Article 6 of TEU & ECHR
The Union shall accede to the European Convention for the protection of Human Rights and
Fundamental freedoms. Such accession shall non-affect the Union’s competences as defined in
the treaties. Fundamental rights, as guaranteed by the European Convention for the protection
of Human rights and fundamental freedoms and as they result from the constitutional traditions
common to the Member states, shall constitute general principles of the Union’s law.
The Constitutional Traditions of the States after Lisbon
Art. 6 TEU still provides the common constitutional traditions as an instrument of the
protection of human rights in EU. The common constitutional traditions may in fact provide
for a higher protection than the one of the charter that provides only for a minimum standard
protection.
Compatibility clause
The relation between the Nice Charter and the ECHR is on Article 52, par. 3 e 53 of the Charter.
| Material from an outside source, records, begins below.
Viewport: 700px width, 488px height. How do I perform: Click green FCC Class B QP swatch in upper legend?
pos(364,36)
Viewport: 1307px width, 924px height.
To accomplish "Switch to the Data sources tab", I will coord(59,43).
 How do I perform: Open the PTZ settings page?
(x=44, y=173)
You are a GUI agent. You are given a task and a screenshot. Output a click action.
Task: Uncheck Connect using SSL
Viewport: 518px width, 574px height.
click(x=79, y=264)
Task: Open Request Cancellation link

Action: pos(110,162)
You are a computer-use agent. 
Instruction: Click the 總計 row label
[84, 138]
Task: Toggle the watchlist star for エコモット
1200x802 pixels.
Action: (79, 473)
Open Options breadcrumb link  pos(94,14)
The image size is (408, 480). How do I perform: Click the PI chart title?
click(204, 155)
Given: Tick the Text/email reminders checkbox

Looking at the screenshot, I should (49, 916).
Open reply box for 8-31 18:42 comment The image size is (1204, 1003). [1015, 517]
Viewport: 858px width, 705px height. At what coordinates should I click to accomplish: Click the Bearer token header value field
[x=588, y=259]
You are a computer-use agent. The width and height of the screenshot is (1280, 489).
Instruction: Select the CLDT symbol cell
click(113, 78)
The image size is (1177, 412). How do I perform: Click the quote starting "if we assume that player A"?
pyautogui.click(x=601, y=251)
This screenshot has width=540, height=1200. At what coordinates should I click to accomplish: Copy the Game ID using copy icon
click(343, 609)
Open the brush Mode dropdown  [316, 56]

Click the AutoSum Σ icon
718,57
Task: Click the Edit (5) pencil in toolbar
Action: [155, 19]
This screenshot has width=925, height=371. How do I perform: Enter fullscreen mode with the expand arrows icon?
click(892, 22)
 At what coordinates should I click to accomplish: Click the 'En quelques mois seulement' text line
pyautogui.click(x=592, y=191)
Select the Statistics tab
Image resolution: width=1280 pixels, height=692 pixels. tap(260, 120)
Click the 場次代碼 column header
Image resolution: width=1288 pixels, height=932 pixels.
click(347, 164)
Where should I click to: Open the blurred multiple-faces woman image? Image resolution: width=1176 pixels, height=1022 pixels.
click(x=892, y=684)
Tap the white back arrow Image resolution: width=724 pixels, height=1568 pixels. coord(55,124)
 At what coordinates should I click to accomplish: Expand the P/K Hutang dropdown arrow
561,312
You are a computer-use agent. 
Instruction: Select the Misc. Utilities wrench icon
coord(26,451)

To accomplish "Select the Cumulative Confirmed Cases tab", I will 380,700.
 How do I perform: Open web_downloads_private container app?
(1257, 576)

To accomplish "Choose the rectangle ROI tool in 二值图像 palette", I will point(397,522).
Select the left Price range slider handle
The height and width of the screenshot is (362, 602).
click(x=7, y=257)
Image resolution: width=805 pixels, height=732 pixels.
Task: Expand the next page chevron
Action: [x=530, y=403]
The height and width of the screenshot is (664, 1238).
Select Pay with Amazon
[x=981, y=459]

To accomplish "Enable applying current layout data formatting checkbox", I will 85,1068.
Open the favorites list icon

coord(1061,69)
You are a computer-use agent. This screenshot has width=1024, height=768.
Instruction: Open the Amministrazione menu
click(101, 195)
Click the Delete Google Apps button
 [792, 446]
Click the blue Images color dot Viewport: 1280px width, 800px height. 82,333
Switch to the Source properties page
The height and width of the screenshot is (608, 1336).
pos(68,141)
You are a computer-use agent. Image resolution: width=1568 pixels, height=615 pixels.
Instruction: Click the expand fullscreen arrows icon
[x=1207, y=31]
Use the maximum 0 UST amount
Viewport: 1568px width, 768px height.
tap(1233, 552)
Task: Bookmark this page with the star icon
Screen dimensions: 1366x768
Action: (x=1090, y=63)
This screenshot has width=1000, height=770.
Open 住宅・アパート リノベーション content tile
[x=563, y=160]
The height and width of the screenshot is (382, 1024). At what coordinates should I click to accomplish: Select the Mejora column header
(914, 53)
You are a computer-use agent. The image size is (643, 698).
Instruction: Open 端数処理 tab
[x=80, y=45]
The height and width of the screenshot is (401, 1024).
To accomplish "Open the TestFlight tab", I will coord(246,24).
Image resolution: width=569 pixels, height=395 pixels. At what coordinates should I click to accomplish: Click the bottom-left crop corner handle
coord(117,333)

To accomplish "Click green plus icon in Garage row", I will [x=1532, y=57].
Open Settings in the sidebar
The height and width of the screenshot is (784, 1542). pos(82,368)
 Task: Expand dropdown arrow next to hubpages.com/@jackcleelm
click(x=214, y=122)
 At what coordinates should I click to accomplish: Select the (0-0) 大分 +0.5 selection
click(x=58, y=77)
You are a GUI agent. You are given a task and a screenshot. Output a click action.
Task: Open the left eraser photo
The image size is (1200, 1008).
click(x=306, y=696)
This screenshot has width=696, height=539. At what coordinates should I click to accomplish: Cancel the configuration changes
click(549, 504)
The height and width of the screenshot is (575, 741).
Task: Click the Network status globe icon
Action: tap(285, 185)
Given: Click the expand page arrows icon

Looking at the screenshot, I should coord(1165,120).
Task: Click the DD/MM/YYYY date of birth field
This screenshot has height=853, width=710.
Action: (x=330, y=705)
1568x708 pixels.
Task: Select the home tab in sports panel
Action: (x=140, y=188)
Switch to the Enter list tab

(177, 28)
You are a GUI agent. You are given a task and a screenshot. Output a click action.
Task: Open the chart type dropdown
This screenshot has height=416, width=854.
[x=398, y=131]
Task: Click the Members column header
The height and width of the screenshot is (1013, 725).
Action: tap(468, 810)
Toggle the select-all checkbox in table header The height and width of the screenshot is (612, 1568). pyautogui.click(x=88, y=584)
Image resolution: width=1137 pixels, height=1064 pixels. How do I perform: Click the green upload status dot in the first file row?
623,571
The Article provides the compatibility clause and the correspondence clause. Compatibility
clause, according to Art. 52 par. 3 is intended to ensure harmony between the ECHR and the
Nice Charter, promoting deference of the ECJ towards the case law of ECtHR. Art. 52. par. 3
affirms that “in so far as this charter contains rights which correspond to rights guaranteed by
the Convention for the protection of Human rights and Fundamental freedoms, the meaning
and scope of those rights shall be the same as those laid down by the said Convention. This
provision shall not prevent Union law providing more extensive protection. Whereas,
Correspondence clause, according on Art. 53 provides for a general “non-regression” clause.
The Nice Charter is conceived as a minimum standard of human rights protection tool that
cannot lower the protection provided by National Constitutions, EU law, European Convention
of Human Rights and other international treaties.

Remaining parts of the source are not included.